English Hours is a book of travel writing by Henry James published in 1905. The book collected various essays James had written on England over a period of more than thirty years, beginning in the 1870s. The essays had originally appeared in such periodicals as The Nation, The Century Magazine, Scribner's Magazine, The Galaxy and Lippincott's Magazine. James wrote a new introduction for the book and extensively revised many of the essays to create a more coherent whole.

== Summary and themes ==
England was James' adopted country, so it is not surprising that the essays in English Hours are primarily positive and sometimes downright cheerful. The essay on London which begins the book gives full play to the British capital's definitely non-beautiful impression on James when he arrived in 1869:

"It was not lovely - it was in fact rather horrible; but as I move again through dusky, tortuous miles, in the greasy four-wheeler to which my luggage had compelled me to commit myself, I recognize the first step in an initiation of which the subsequent stages were to abound in pleasant things."

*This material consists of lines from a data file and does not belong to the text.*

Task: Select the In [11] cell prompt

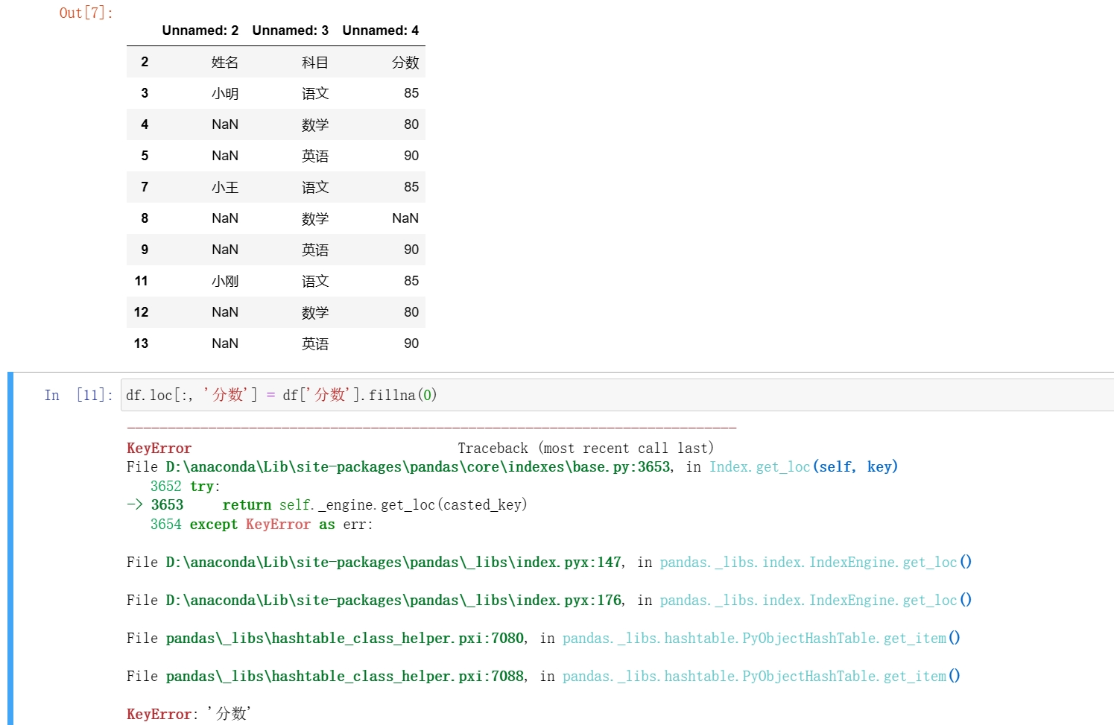Action: 78,395
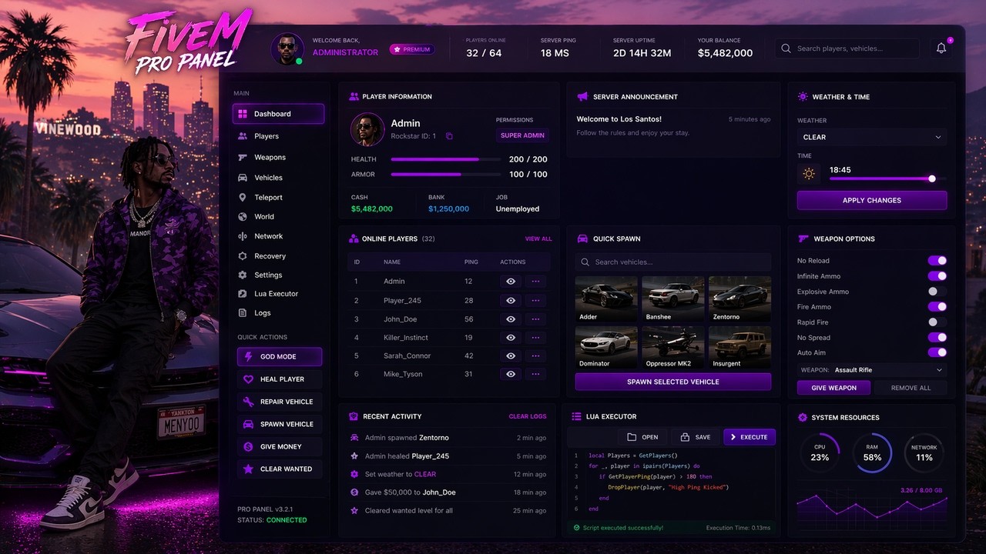Enable the Explosive Ammo toggle
This screenshot has height=554, width=986.
click(937, 292)
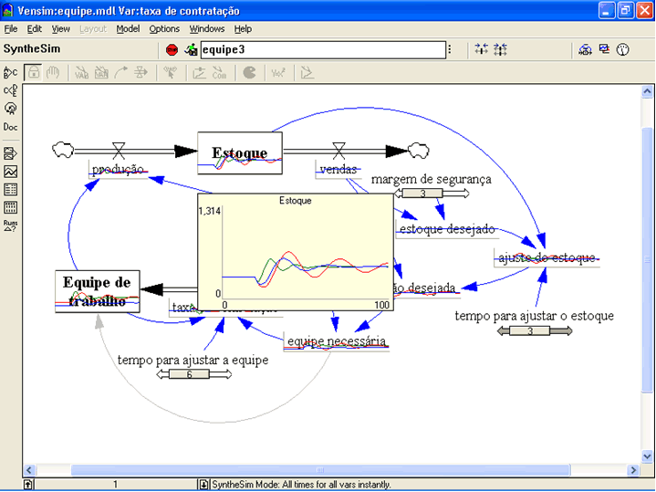Viewport: 656px width, 492px height.
Task: Click tempo para ajustar o estoque slider
Action: tap(534, 330)
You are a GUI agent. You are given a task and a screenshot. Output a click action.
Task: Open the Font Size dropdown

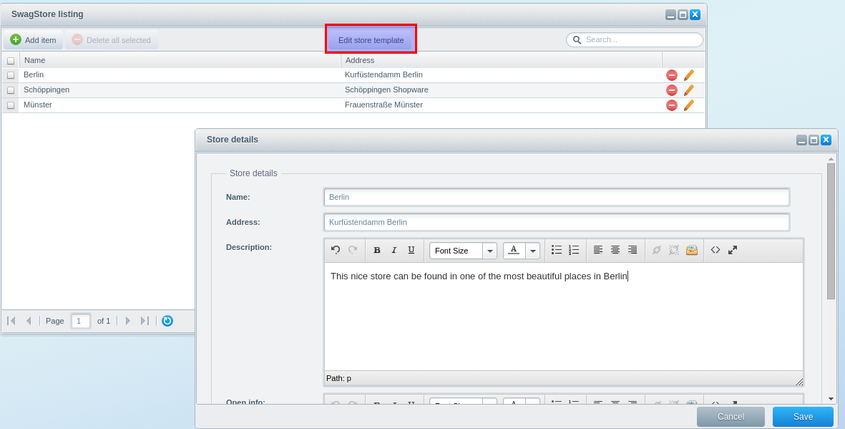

Some of the most pleasant things were James' trips to the English countryside, memorably described in essays such as "North Devon," "In Warwickshire" and "Old Suffolk." James grew particularly affectionate towards his eventual hometown of Rye, East Sussex and its surrounding area, as he recounts in "Winchelsea, Rye and 'Denis Duval'."

But James never loses his love for the metropolis on the Thames, as "he reflects with elation that the British capital is the particular spot in the world which communicates the greatest sense of life." He writes with unfailing enthusiasm of "the dreadful, delightful city" he would come to know so well.

===Table of contents===

| London; Browning in Westminster Abbey; Chester; Lichfield and Warwick; North Devon; Wells and Salisbury; | An English Easter; London at Midsummer; Two Excursions; In Warwickshire; Abbeys and Castles; | English Vignettes; An English New Year; An English Winter Watering-place; Winchelsea, Rye and Denis Duval; Old Suffolk; |

== Critical evaluation ==
The essays in English Hours were written over a span of some three decades, and differences in style are evident despite James' attempt to revise the book into more of a uniform entity. So the book cannot claim the intensity and unity of The American Scene, or even the more relaxed wholeness of A Little Tour in France.

But this poses no real problem for the reader, because James' attitudes toward England did not shift much during his long residence in the country. His knowing affection for "this decent and dauntless people," as he would call the English during World War I, plays through all the essays regardless of their dates.